— The task —
Can you format the data below as a JSON list of strings, with one string per line and blank lines left out?

Rows of pointing data:
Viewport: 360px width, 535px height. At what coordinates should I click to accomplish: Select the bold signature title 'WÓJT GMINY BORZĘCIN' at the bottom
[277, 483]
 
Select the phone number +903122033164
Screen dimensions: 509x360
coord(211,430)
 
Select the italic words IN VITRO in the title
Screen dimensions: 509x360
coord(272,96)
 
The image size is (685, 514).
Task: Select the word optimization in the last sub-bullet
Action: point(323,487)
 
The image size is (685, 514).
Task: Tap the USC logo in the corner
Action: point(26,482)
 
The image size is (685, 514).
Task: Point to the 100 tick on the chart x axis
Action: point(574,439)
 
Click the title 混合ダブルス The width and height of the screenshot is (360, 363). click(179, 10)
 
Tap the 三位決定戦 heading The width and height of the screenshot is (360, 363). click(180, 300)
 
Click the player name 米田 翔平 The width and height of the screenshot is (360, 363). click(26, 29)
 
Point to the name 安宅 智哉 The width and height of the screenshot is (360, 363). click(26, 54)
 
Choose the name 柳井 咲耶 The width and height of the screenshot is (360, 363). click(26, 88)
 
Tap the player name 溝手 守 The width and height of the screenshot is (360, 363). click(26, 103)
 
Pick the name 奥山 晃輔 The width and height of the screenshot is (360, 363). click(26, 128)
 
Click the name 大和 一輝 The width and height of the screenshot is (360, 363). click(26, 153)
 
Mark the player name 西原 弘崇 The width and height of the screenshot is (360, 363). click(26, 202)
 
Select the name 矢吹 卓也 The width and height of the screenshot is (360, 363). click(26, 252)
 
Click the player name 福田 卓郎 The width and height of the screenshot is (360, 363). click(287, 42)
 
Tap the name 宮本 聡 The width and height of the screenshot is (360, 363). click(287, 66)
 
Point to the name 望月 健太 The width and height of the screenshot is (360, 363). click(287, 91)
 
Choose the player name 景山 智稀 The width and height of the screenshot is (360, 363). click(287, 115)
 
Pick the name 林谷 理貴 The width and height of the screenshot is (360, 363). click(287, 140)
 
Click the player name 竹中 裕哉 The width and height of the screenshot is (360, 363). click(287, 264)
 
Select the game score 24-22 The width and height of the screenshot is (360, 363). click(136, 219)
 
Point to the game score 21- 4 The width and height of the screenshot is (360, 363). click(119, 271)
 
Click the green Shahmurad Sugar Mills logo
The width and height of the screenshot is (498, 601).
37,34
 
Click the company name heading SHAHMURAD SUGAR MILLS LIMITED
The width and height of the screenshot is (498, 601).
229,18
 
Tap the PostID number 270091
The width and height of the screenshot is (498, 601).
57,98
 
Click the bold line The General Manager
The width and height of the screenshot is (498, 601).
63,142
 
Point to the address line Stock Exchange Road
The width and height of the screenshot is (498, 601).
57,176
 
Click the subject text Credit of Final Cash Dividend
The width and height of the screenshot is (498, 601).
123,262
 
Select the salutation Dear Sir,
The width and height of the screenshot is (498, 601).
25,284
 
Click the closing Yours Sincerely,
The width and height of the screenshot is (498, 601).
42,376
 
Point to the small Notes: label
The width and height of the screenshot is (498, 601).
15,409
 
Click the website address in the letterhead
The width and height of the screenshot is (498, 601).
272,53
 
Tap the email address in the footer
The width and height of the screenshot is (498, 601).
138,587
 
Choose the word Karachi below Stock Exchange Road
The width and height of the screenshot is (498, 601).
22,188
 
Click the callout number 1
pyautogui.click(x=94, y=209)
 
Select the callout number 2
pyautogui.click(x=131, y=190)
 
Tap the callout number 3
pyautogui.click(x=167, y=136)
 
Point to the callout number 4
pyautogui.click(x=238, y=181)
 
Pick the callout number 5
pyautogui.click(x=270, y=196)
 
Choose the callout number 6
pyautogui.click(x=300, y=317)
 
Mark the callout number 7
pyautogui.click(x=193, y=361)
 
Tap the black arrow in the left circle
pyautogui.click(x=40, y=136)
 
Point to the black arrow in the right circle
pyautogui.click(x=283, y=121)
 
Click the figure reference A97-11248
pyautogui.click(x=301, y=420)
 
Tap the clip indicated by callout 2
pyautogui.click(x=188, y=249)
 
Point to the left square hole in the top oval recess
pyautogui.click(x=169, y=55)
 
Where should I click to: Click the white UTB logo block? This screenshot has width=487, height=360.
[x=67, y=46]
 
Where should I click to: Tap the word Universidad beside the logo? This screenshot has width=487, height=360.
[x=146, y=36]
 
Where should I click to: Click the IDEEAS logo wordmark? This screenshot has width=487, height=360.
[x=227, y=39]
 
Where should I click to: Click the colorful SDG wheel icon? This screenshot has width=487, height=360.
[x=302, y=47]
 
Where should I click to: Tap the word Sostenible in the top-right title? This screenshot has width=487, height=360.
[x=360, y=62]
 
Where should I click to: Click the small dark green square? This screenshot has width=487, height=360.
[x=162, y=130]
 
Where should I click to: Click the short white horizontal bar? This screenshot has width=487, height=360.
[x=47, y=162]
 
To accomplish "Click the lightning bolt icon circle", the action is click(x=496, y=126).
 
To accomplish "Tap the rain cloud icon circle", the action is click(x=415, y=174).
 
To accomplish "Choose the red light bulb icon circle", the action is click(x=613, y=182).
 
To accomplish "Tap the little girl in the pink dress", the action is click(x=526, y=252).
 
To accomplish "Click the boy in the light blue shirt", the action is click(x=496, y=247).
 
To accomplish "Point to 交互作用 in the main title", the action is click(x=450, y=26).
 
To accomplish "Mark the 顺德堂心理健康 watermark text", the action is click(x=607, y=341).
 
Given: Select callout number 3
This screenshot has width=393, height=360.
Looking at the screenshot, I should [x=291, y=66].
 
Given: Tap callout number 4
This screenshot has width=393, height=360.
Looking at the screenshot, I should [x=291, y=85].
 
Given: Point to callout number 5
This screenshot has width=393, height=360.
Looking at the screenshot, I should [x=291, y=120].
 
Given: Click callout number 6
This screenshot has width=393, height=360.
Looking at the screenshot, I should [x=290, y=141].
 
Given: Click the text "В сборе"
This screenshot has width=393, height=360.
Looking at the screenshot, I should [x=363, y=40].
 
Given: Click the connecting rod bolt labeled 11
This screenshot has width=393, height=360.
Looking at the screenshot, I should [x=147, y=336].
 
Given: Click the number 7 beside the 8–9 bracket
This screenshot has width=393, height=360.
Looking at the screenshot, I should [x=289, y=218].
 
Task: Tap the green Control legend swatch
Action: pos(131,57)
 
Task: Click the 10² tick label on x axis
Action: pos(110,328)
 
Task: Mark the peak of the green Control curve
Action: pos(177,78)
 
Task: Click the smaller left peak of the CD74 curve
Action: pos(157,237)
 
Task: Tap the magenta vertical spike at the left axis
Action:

— Exercise response —
[
  "Viewport: 360px width, 535px height. At what coordinates should I click to accomplish: Select the bold signature title 'WÓJT GMINY BORZĘCIN' at the bottom",
  "[277, 483]",
  "Select the phone number +903122033164",
  "Screen dimensions: 509x360",
  "coord(211,430)",
  "Select the italic words IN VITRO in the title",
  "Screen dimensions: 509x360",
  "coord(272,96)",
  "The image size is (685, 514).",
  "Task: Select the word optimization in the last sub-bullet",
  "Action: point(323,487)",
  "The image size is (685, 514).",
  "Task: Tap the USC logo in the corner",
  "Action: point(26,482)",
  "The image size is (685, 514).",
  "Task: Point to the 100 tick on the chart x axis",
  "Action: point(574,439)",
  "Click the title 混合ダブルス The width and height of the screenshot is (360, 363). click(179, 10)",
  "Tap the 三位決定戦 heading The width and height of the screenshot is (360, 363). click(180, 300)",
  "Click the player name 米田 翔平 The width and height of the screenshot is (360, 363). click(26, 29)",
  "Point to the name 安宅 智哉 The width and height of the screenshot is (360, 363). click(26, 54)",
  "Choose the name 柳井 咲耶 The width and height of the screenshot is (360, 363). click(26, 88)",
  "Tap the player name 溝手 守 The width and height of the screenshot is (360, 363). click(26, 103)",
  "Pick the name 奥山 晃輔 The width and height of the screenshot is (360, 363). click(26, 128)",
  "Click the name 大和 一輝 The width and height of the screenshot is (360, 363). click(26, 153)",
  "Mark the player name 西原 弘崇 The width and height of the screenshot is (360, 363). click(26, 202)",
  "Select the name 矢吹 卓也 The width and height of the screenshot is (360, 363). click(26, 252)",
  "Click the player name 福田 卓郎 The width and height of the screenshot is (360, 363). click(287, 42)",
  "Tap the name 宮本 聡 The width and height of the screenshot is (360, 363). click(287, 66)",
  "Point to the name 望月 健太 The width and height of the screenshot is (360, 363). click(287, 91)",
  "Choose the player name 景山 智稀 The width and height of the screenshot is (360, 363). click(287, 115)",
  "Pick the name 林谷 理貴 The width and height of the screenshot is (360, 363). click(287, 140)",
  "Click the player name 竹中 裕哉 The width and height of the screenshot is (360, 363). click(287, 264)",
  "Select the game score 24-22 The width and height of the screenshot is (360, 363). click(136, 219)",
  "Point to the game score 21- 4 The width and height of the screenshot is (360, 363). click(119, 271)",
  "Click the green Shahmurad Sugar Mills logo",
  "The width and height of the screenshot is (498, 601).",
  "37,34",
  "Click the company name heading SHAHMURAD SUGAR MILLS LIMITED",
  "The width and height of the screenshot is (498, 601).",
  "229,18",
  "Tap the PostID number 270091",
  "The width and height of the screenshot is (498, 601).",
  "57,98",
  "Click the bold line The General Manager",
  "The width and height of the screenshot is (498, 601).",
  "63,142",
  "Point to the address line Stock Exchange Road",
  "The width and height of the screenshot is (498, 601).",
  "57,176",
  "Click the subject text Credit of Final Cash Dividend",
  "The width and height of the screenshot is (498, 601).",
  "123,262",
  "Select the salutation Dear Sir,",
  "The width and height of the screenshot is (498, 601).",
  "25,284",
  "Click the closing Yours Sincerely,",
  "The width and height of the screenshot is (498, 601).",
  "42,376",
  "Point to the small Notes: label",
  "The width and height of the screenshot is (498, 601).",
  "15,409",
  "Click the website address in the letterhead",
  "The width and height of the screenshot is (498, 601).",
  "272,53",
  "Tap the email address in the footer",
  "The width and height of the screenshot is (498, 601).",
  "138,587",
  "Choose the word Karachi below Stock Exchange Road",
  "The width and height of the screenshot is (498, 601).",
  "22,188",
  "Click the callout number 1",
  "pyautogui.click(x=94, y=209)",
  "Select the callout number 2",
  "pyautogui.click(x=131, y=190)",
  "Tap the callout number 3",
  "pyautogui.click(x=167, y=136)",
  "Point to the callout number 4",
  "pyautogui.click(x=238, y=181)",
  "Pick the callout number 5",
  "pyautogui.click(x=270, y=196)",
  "Choose the callout number 6",
  "pyautogui.click(x=300, y=317)",
  "Mark the callout number 7",
  "pyautogui.click(x=193, y=361)",
  "Tap the black arrow in the left circle",
  "pyautogui.click(x=40, y=136)",
  "Point to the black arrow in the right circle",
  "pyautogui.click(x=283, y=121)",
  "Click the figure reference A97-11248",
  "pyautogui.click(x=301, y=420)",
  "Tap the clip indicated by callout 2",
  "pyautogui.click(x=188, y=249)",
  "Point to the left square hole in the top oval recess",
  "pyautogui.click(x=169, y=55)",
  "Where should I click to: Click the white UTB logo block? This screenshot has width=487, height=360.",
  "[x=67, y=46]",
  "Where should I click to: Tap the word Universidad beside the logo? This screenshot has width=487, height=360.",
  "[x=146, y=36]",
  "Where should I click to: Click the IDEEAS logo wordmark? This screenshot has width=487, height=360.",
  "[x=227, y=39]",
  "Where should I click to: Click the colorful SDG wheel icon? This screenshot has width=487, height=360.",
  "[x=302, y=47]",
  "Where should I click to: Tap the word Sostenible in the top-right title? This screenshot has width=487, height=360.",
  "[x=360, y=62]",
  "Where should I click to: Click the small dark green square? This screenshot has width=487, height=360.",
  "[x=162, y=130]",
  "Where should I click to: Click the short white horizontal bar? This screenshot has width=487, height=360.",
  "[x=47, y=162]",
  "To accomplish \"Click the lightning bolt icon circle\", the action is click(x=496, y=126).",
  "To accomplish \"Tap the rain cloud icon circle\", the action is click(x=415, y=174).",
  "To accomplish \"Choose the red light bulb icon circle\", the action is click(x=613, y=182).",
  "To accomplish \"Tap the little girl in the pink dress\", the action is click(x=526, y=252).",
  "To accomplish \"Click the boy in the light blue shirt\", the action is click(x=496, y=247).",
  "To accomplish \"Point to 交互作用 in the main title\", the action is click(x=450, y=26).",
  "To accomplish \"Mark the 顺德堂心理健康 watermark text\", the action is click(x=607, y=341).",
  "Given: Select callout number 3",
  "This screenshot has width=393, height=360.",
  "Looking at the screenshot, I should [x=291, y=66].",
  "Given: Tap callout number 4",
  "This screenshot has width=393, height=360.",
  "Looking at the screenshot, I should [x=291, y=85].",
  "Given: Point to callout number 5",
  "This screenshot has width=393, height=360.",
  "Looking at the screenshot, I should [x=291, y=120].",
  "Given: Click callout number 6",
  "This screenshot has width=393, height=360.",
  "Looking at the screenshot, I should [x=290, y=141].",
  "Given: Click the text \"В сборе\"",
  "This screenshot has width=393, height=360.",
  "Looking at the screenshot, I should [x=363, y=40].",
  "Given: Click the connecting rod bolt labeled 11",
  "This screenshot has width=393, height=360.",
  "Looking at the screenshot, I should [x=147, y=336].",
  "Given: Click the number 7 beside the 8–9 bracket",
  "This screenshot has width=393, height=360.",
  "Looking at the screenshot, I should [x=289, y=218].",
  "Task: Tap the green Control legend swatch",
  "Action: pos(131,57)",
  "Task: Click the 10² tick label on x axis",
  "Action: pos(110,328)",
  "Task: Mark the peak of the green Control curve",
  "Action: pos(177,78)",
  "Task: Click the smaller left peak of the CD74 curve",
  "Action: pos(157,237)",
  "Task: Tap the magenta vertical spike at the left axis",
  "Action:"
]